JeremyHussell comments on Simplified Poker

JeremyHussell 26 Jan 2019 17:28 UTC
1 point
8 months late. I’m coming into this cold but having previously read about a very similar competition to create strategies to play Rock-Paper-Scissors (RPS). First, work out all the decision points in the game, and the possible information available at each decision point. We end up with 2 binary decisions for each player, and 3 states of information at each decision point.
So my first strategy is to predict my opponent’s decisions, and calculate which of my possible decisions will give me the best result. For RPS this is pretty simple:
P(R), P(P), P(S): probabilities my opponent will play Rock, Paper, and Scissors.
V(R), V(P), V(S): expected score (value) for me playing Rock, Paper, Scissors.
V(R) = (P(R) * 0 + P(P) * −1 + P(S) * 1) / (P(R) + P(P) + P(S))
The calculation on the line above is for the general case. For the specific case of RPS, it simplifies to:
V(R) = P(S) - P(P)
V(P) = P(R) - P(S)
V(S) = P(P) - P(R)
A surprising number of competitors fail to play optimally against their opponent’s predicted actions. For example, with P(R) = 0.45, P(P) = 0.16, P(S) = 0.39, many competitors play Paper, even though the best expected value is from playing Rock. (Optimal play exploits unusually low probabilities as well as unusually high probabilities.)
In RPS there are three possible decisions, but in simplified poker all the decision points are binary, so we can use A and !A to represent both probabilities, instead of A, B, and C. I choose to represent betting and calling as direct probabilities, and checking and folding as the complementary probabilities.

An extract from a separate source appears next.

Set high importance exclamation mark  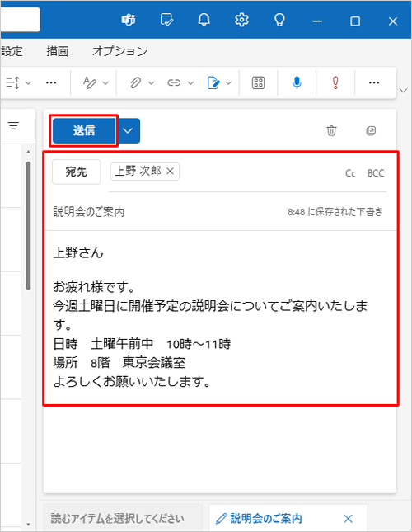click(x=335, y=82)
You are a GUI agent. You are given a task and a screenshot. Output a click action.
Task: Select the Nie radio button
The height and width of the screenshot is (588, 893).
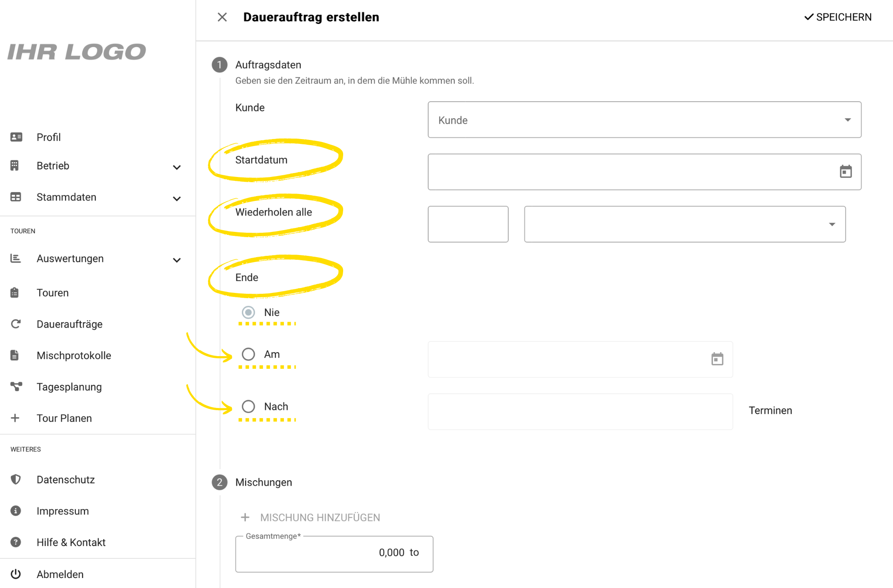pyautogui.click(x=248, y=312)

A, B, C: player #1 bets with a 1, 2, or 3 respectively
D, E, F: after a check and a bet, player #1 calls with a 1, 2, 3
G, H, I: after a bet, player #2 calls with a 1, 2, 3
J, K, L: after a check, player #2 bets with a 1, 2, 3
The expected value calculations are more complicated than in RPS (among other things, you can be uncertain about the current state of the game because you don’t know which card your opponent has, and the outcome of player #1′s game sometimes depends on its own future decisions), but thanks to the binary decisions the results can be simplified almost as much as in RPS.
D(A), D(B), etc.: condition necessary to decide to do A, B, etc. Calculate V(A) and V(!A), then D(A) = V(A) > V(!A) and D(!A) = V(A) < V(!A). If they’re equal, then you play your predetermined Nash equilibrium strategy.
Player #1:
D(A) = ⁴⁄₃ > P(H) + P(I)
D(B) = 2 + P(G) + z > 3 * P(I), where z = P(L) - P(J) when 3 * P(J) > P(L) and z = 2 * P(J) when 3 * P(J) < P(L)
D(C) = P(G) + P(H) > P(J) + P(K)
D(D) = false
D(E) = 3 * P(J) > P(L)
D(F) = true
Player #2:
D(G) = false
D(H) = 3 * P(A) > P(C)
D(I) = true
D(J) = P(!B) * (2 * P(!E) - P(E)) > P(!C) * (P(F) − 2 * P(!F))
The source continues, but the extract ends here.